Task prompt
Would you write out the entries below, every one of them, exactly?

***** Data shown *****

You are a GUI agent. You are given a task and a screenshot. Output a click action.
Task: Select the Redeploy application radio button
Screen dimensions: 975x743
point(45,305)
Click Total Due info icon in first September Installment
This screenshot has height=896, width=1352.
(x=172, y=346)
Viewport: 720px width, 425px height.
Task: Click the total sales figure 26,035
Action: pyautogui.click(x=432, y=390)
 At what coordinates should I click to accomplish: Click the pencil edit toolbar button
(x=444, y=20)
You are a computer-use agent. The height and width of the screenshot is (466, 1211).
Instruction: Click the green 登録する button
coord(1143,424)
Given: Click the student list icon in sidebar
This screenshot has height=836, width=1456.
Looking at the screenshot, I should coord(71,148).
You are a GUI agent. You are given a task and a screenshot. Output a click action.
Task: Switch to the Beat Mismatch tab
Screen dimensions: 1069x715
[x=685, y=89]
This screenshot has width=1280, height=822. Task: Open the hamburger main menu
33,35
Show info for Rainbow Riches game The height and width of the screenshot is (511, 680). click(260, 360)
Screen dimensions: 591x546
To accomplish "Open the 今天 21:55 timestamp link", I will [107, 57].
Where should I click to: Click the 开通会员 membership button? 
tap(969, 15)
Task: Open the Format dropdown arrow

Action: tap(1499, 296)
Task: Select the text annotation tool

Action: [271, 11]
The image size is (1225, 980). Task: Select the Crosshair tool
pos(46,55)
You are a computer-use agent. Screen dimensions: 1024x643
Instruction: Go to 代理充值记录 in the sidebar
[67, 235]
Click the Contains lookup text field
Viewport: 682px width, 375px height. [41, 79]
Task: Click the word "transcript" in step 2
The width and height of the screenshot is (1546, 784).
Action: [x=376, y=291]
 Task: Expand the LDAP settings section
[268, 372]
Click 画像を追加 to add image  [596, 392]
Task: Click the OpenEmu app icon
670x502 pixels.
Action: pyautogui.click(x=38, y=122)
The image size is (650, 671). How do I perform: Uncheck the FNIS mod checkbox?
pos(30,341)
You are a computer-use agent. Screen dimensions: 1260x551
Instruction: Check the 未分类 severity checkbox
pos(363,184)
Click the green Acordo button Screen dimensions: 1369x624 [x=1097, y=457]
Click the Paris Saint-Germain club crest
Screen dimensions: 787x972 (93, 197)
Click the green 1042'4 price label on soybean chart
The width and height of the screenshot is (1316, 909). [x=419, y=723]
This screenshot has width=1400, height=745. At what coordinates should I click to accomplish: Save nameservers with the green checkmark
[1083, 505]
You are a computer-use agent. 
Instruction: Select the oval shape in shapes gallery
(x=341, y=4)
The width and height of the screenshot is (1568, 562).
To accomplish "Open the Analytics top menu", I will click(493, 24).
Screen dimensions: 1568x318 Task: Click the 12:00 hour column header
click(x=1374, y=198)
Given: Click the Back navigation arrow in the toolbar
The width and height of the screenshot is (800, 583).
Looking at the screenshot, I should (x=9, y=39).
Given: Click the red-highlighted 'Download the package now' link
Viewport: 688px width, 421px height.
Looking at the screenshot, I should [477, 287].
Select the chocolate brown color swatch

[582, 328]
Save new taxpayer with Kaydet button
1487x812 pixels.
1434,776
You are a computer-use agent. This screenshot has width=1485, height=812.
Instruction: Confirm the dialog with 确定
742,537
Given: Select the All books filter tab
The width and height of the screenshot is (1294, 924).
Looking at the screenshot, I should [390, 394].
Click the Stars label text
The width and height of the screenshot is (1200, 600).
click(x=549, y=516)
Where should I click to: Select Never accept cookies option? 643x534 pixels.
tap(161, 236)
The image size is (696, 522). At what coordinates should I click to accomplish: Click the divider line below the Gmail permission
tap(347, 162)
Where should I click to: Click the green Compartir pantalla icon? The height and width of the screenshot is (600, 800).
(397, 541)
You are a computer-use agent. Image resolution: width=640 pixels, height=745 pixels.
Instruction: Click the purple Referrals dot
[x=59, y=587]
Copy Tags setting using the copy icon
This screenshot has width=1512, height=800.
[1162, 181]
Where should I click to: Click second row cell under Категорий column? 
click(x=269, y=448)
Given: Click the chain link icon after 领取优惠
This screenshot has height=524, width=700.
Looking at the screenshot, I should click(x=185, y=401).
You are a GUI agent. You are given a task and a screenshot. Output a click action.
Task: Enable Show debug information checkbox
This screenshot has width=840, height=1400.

*****

Exercise solution
You are a GUI agent. You are given a task and a screenshot. Output a click action.
Task: Select the Redeploy application radio button
Screen dimensions: 975x743
point(45,305)
Click Total Due info icon in first September Installment
This screenshot has height=896, width=1352.
(x=172, y=346)
Viewport: 720px width, 425px height.
Task: Click the total sales figure 26,035
Action: pyautogui.click(x=432, y=390)
 At what coordinates should I click to accomplish: Click the pencil edit toolbar button
(x=444, y=20)
You are a computer-use agent. The height and width of the screenshot is (466, 1211).
Instruction: Click the green 登録する button
coord(1143,424)
Given: Click the student list icon in sidebar
This screenshot has height=836, width=1456.
Looking at the screenshot, I should coord(71,148).
You are a GUI agent. You are given a task and a screenshot. Output a click action.
Task: Switch to the Beat Mismatch tab
Screen dimensions: 1069x715
[x=685, y=89]
This screenshot has width=1280, height=822. Task: Open the hamburger main menu
33,35
Show info for Rainbow Riches game The height and width of the screenshot is (511, 680). click(260, 360)
Screen dimensions: 591x546
To accomplish "Open the 今天 21:55 timestamp link", I will [107, 57].
Where should I click to: Click the 开通会员 membership button? 
tap(969, 15)
Task: Open the Format dropdown arrow

Action: tap(1499, 296)
Task: Select the text annotation tool

Action: [271, 11]
The image size is (1225, 980). Task: Select the Crosshair tool
pos(46,55)
You are a computer-use agent. Screen dimensions: 1024x643
Instruction: Go to 代理充值记录 in the sidebar
[67, 235]
Click the Contains lookup text field
Viewport: 682px width, 375px height. [41, 79]
Task: Click the word "transcript" in step 2
The width and height of the screenshot is (1546, 784).
Action: [x=376, y=291]
 Task: Expand the LDAP settings section
[268, 372]
Click 画像を追加 to add image  [596, 392]
Task: Click the OpenEmu app icon
670x502 pixels.
Action: pyautogui.click(x=38, y=122)
The image size is (650, 671). How do I perform: Uncheck the FNIS mod checkbox?
pos(30,341)
You are a computer-use agent. Screen dimensions: 1260x551
Instruction: Check the 未分类 severity checkbox
pos(363,184)
Click the green Acordo button Screen dimensions: 1369x624 [x=1097, y=457]
Click the Paris Saint-Germain club crest
Screen dimensions: 787x972 (93, 197)
Click the green 1042'4 price label on soybean chart
The width and height of the screenshot is (1316, 909). [x=419, y=723]
This screenshot has width=1400, height=745. At what coordinates should I click to accomplish: Save nameservers with the green checkmark
[1083, 505]
You are a computer-use agent. 
Instruction: Select the oval shape in shapes gallery
(x=341, y=4)
The width and height of the screenshot is (1568, 562).
To accomplish "Open the Analytics top menu", I will click(493, 24).
Screen dimensions: 1568x318 Task: Click the 12:00 hour column header
click(x=1374, y=198)
Given: Click the Back navigation arrow in the toolbar
The width and height of the screenshot is (800, 583).
Looking at the screenshot, I should (x=9, y=39).
Given: Click the red-highlighted 'Download the package now' link
Viewport: 688px width, 421px height.
Looking at the screenshot, I should [477, 287].
Select the chocolate brown color swatch

[582, 328]
Save new taxpayer with Kaydet button
1487x812 pixels.
1434,776
You are a computer-use agent. This screenshot has width=1485, height=812.
Instruction: Confirm the dialog with 确定
742,537
Given: Select the All books filter tab
The width and height of the screenshot is (1294, 924).
Looking at the screenshot, I should [390, 394].
Click the Stars label text
The width and height of the screenshot is (1200, 600).
click(x=549, y=516)
Where should I click to: Select Never accept cookies option? 643x534 pixels.
tap(161, 236)
The image size is (696, 522). At what coordinates should I click to accomplish: Click the divider line below the Gmail permission
tap(347, 162)
Where should I click to: Click the green Compartir pantalla icon? The height and width of the screenshot is (600, 800).
(397, 541)
You are a computer-use agent. Image resolution: width=640 pixels, height=745 pixels.
Instruction: Click the purple Referrals dot
[x=59, y=587]
Copy Tags setting using the copy icon
This screenshot has width=1512, height=800.
[1162, 181]
Where should I click to: Click second row cell under Категорий column? 
click(x=269, y=448)
Given: Click the chain link icon after 领取优惠
This screenshot has height=524, width=700.
Looking at the screenshot, I should click(x=185, y=401).
You are a GUI agent. You are given a task and a screenshot. Output a click action.
Task: Enable Show debug information checkbox
This screenshot has width=840, height=1400.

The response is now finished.